VIGIL MECHANISM / WHISTLE BLOWER POLICY
Section 177 of the Companies Act, 2013 requires every listed company and such class or classes of companies, as may be prescribed to establish a vigil mechanism for the directors and employees to report genuine concerns in such manner as may be prescribed.
The Company has adopted a Code of Conduct for Directors and Senior Management Personnel (“the Code”), which lays down the principles and standards that should govern the actions of the Directors
and Senior Management Personnel.
Any actual or potential violation of the Code, howsoever insignificant or perceived as such, is a matter of serious concern for the Company.

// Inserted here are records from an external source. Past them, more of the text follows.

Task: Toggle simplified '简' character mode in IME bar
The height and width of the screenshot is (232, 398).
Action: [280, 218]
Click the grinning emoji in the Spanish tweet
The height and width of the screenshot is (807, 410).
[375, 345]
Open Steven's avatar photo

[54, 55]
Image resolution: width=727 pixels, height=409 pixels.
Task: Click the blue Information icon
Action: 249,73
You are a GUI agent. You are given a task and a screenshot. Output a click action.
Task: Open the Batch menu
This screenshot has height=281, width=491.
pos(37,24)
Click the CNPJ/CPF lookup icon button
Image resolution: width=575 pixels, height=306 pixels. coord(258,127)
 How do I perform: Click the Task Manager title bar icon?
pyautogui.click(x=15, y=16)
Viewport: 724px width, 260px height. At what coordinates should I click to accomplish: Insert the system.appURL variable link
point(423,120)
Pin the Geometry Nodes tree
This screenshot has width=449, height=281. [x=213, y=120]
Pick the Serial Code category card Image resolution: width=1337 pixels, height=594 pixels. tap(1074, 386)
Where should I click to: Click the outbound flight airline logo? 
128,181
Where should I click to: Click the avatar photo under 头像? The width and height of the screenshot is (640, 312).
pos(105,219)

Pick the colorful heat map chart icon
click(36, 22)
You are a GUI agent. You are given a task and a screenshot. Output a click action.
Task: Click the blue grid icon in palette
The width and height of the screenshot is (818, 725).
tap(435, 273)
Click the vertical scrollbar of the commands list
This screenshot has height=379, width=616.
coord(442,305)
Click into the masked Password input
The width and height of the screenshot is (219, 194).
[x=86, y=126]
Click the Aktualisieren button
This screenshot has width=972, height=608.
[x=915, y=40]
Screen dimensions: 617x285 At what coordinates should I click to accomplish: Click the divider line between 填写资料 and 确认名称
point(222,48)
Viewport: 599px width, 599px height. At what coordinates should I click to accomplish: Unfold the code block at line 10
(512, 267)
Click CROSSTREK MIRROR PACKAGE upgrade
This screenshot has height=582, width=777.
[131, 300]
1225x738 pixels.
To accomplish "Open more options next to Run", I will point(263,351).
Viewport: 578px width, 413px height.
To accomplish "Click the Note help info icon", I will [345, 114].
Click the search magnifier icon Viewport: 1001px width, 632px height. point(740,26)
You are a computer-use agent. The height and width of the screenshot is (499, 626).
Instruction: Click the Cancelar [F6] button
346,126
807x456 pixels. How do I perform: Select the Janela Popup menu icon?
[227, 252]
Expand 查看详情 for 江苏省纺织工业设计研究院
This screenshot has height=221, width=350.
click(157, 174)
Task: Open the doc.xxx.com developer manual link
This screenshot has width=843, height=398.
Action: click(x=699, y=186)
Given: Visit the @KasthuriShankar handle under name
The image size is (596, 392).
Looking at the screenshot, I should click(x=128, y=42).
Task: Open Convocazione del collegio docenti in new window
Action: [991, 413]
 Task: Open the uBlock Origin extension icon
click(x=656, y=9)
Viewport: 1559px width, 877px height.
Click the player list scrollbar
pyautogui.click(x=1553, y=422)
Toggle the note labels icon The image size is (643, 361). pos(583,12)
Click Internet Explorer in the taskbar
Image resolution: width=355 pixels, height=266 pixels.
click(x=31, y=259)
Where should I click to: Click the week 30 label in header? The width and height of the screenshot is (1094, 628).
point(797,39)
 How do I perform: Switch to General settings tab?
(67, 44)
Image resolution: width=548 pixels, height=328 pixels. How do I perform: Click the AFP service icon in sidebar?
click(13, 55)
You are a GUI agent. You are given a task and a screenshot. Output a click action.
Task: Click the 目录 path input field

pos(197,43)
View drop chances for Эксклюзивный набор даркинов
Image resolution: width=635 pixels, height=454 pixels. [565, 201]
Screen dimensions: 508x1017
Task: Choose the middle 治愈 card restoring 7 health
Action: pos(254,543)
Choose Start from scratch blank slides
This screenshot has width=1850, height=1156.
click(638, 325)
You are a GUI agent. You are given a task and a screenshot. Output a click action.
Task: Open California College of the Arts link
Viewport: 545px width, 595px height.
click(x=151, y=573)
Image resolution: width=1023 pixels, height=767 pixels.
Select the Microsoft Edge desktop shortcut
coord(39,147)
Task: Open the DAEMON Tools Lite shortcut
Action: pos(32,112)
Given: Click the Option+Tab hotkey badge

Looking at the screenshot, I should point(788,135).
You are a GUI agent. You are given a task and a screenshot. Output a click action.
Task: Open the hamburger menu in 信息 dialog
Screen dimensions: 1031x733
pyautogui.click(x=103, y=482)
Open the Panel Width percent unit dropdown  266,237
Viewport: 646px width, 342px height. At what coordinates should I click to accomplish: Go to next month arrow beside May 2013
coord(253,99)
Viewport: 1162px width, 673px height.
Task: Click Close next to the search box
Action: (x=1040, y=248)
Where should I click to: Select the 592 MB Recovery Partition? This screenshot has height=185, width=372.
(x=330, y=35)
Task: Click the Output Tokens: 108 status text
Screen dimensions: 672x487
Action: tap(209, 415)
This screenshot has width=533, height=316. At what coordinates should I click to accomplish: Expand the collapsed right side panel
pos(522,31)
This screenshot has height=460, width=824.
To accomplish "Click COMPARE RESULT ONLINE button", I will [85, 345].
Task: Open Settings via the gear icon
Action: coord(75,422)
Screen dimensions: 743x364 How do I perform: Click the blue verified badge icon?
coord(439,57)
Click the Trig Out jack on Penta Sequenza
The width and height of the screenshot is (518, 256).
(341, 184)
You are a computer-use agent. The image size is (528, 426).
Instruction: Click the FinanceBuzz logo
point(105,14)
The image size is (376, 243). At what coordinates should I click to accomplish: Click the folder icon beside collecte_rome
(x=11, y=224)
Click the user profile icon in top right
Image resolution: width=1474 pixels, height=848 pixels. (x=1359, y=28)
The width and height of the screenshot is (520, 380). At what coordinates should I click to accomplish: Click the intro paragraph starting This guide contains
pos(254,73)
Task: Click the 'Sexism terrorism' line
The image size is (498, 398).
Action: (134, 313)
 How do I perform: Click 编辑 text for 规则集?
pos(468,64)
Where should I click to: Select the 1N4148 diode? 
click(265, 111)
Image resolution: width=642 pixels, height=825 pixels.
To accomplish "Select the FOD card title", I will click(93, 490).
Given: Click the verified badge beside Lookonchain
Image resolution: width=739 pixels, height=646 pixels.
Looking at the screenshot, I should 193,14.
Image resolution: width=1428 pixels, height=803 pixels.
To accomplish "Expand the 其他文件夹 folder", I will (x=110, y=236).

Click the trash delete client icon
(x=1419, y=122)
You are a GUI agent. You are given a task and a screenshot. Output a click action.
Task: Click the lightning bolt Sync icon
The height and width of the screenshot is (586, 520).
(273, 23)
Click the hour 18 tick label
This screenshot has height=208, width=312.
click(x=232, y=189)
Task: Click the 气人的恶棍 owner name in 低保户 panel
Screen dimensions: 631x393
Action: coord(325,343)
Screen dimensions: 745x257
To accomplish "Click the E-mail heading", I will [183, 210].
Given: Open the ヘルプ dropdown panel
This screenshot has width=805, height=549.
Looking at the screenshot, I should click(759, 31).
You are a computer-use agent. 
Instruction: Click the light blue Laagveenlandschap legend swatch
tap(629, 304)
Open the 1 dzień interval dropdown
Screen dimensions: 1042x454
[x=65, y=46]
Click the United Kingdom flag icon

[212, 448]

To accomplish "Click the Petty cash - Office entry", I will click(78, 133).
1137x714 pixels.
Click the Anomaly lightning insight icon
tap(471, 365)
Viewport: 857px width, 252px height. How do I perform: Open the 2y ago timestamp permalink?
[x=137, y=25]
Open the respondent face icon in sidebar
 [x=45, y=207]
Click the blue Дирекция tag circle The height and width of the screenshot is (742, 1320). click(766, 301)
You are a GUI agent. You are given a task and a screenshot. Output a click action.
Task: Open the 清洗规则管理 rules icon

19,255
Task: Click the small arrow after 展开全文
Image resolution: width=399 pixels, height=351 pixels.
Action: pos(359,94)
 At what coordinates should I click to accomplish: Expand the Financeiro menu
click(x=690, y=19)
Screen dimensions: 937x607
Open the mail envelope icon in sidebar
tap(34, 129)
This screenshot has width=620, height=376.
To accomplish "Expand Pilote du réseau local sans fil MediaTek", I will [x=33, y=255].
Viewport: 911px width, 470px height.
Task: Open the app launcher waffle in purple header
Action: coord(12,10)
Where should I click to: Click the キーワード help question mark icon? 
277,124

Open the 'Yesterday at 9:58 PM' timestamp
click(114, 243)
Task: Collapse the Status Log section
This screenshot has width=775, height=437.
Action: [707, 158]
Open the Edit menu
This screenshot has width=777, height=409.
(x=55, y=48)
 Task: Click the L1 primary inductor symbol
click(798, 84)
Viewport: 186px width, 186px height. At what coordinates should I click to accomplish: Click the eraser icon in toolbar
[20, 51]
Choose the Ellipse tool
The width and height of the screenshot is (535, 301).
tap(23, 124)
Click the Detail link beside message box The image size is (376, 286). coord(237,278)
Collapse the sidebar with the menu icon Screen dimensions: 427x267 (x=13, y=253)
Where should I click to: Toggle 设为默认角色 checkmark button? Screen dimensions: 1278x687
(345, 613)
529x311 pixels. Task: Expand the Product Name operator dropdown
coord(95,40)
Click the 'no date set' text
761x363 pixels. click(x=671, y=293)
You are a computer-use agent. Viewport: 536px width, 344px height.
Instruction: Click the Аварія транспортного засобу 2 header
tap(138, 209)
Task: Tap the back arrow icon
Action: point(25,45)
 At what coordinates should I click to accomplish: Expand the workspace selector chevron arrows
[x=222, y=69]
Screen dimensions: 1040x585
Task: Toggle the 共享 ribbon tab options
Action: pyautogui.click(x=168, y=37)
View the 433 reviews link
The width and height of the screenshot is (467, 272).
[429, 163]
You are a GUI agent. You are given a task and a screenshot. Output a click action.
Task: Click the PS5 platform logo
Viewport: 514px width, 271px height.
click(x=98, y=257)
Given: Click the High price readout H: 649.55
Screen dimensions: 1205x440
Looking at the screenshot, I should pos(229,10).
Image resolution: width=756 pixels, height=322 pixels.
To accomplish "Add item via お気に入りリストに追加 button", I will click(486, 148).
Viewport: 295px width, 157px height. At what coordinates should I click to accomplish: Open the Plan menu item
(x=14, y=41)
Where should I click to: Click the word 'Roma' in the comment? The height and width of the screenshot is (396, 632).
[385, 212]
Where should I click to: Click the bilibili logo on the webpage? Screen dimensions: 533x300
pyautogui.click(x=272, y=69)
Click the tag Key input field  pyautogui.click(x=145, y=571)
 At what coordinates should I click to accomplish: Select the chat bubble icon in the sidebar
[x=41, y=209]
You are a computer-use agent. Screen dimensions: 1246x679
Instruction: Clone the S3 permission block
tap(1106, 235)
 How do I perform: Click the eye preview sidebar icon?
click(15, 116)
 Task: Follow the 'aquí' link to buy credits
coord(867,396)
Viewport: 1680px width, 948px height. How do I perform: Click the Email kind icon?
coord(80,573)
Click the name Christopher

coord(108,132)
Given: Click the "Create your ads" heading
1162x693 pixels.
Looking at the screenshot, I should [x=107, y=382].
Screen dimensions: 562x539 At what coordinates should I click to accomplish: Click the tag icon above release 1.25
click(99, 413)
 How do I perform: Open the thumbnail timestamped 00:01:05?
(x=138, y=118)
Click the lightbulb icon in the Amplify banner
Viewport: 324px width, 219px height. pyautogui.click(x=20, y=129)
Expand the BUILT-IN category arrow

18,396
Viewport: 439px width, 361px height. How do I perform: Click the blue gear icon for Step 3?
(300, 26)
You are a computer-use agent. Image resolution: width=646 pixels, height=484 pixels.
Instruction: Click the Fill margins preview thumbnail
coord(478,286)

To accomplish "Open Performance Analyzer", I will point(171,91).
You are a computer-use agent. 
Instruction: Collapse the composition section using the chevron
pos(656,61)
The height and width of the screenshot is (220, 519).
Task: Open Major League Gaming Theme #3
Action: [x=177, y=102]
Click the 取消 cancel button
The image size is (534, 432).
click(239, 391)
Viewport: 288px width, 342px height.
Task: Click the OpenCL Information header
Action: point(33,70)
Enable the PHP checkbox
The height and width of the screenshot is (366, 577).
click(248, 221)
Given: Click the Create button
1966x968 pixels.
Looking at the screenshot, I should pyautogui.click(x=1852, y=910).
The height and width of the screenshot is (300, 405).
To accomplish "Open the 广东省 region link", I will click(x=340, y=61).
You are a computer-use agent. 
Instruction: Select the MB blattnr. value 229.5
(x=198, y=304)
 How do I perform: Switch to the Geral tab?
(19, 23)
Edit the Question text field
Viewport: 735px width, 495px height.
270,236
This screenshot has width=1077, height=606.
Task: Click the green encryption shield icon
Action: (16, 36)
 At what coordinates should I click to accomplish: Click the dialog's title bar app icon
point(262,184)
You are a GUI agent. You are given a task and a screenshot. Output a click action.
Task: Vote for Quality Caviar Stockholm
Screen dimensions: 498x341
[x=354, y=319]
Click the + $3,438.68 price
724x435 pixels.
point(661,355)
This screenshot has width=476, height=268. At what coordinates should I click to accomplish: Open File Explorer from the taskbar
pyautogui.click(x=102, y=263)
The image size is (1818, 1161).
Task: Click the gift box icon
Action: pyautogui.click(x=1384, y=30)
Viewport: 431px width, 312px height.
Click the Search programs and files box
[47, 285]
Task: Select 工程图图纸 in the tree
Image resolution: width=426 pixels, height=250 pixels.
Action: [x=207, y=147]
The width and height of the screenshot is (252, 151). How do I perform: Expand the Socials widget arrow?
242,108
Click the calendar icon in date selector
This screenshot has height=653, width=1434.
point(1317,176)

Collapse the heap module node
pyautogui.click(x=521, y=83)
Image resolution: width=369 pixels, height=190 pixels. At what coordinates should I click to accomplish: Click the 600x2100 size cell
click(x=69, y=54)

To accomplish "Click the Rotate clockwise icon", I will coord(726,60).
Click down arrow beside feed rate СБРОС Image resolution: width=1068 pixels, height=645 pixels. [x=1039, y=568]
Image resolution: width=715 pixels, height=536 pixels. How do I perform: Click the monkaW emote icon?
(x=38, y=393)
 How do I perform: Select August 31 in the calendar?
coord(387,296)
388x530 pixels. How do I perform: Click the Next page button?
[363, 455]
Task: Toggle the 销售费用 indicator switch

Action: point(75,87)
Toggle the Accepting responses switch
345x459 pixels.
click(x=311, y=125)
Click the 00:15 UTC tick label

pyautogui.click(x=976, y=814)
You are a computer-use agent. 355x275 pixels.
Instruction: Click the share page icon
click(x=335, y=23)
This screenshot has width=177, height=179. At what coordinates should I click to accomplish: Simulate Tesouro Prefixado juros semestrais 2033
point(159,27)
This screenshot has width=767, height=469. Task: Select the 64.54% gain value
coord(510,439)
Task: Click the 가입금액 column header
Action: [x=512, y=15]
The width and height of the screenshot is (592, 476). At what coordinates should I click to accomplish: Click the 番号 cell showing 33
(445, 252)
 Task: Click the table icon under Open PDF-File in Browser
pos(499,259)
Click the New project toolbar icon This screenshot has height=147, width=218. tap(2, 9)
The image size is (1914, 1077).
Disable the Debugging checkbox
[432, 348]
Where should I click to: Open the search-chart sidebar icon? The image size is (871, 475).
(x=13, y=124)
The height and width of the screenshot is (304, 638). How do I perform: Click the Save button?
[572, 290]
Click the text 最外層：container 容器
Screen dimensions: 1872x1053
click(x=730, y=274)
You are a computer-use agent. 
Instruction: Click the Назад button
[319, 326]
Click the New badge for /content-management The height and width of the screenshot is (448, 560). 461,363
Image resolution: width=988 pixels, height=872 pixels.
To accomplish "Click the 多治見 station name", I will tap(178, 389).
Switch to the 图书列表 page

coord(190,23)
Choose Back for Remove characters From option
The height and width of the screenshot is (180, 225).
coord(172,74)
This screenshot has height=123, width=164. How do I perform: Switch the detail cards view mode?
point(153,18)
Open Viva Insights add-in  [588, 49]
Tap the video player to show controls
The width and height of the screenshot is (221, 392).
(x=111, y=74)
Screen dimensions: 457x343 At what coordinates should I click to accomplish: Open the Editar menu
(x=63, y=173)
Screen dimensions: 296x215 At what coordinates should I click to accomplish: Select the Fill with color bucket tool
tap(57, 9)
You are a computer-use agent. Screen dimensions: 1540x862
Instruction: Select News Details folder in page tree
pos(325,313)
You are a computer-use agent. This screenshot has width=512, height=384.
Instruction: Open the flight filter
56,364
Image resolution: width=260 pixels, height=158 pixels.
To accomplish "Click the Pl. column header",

Such a vigil mechanism shall provide for adequate safeguards against victimization of persons who use such mechanism and also make provision for direct access to the chairperson of the Audit Committee in appropriate or exceptional cases.
Effective October 1, 2014, Clause 49 of the Listing Agreement between listed companies and the Stock Exchanges, inter alia, provides for a mandatory requirement for all listed companies to establish a mechanism called „Whistle Blower Policy‟ for employees to report to the management instances of unethical behaviour, actual or suspected, fraud or violation of the company’s code of conduct.
In compliance of the above requirements, Spangle Marketing Limited, (SML), being a Listed Company has established a Vigil (Whistle Blower) Mechanism and formulated a Policy in order to provide a framework for responsible and secure whistle blowing/vigil mechanism.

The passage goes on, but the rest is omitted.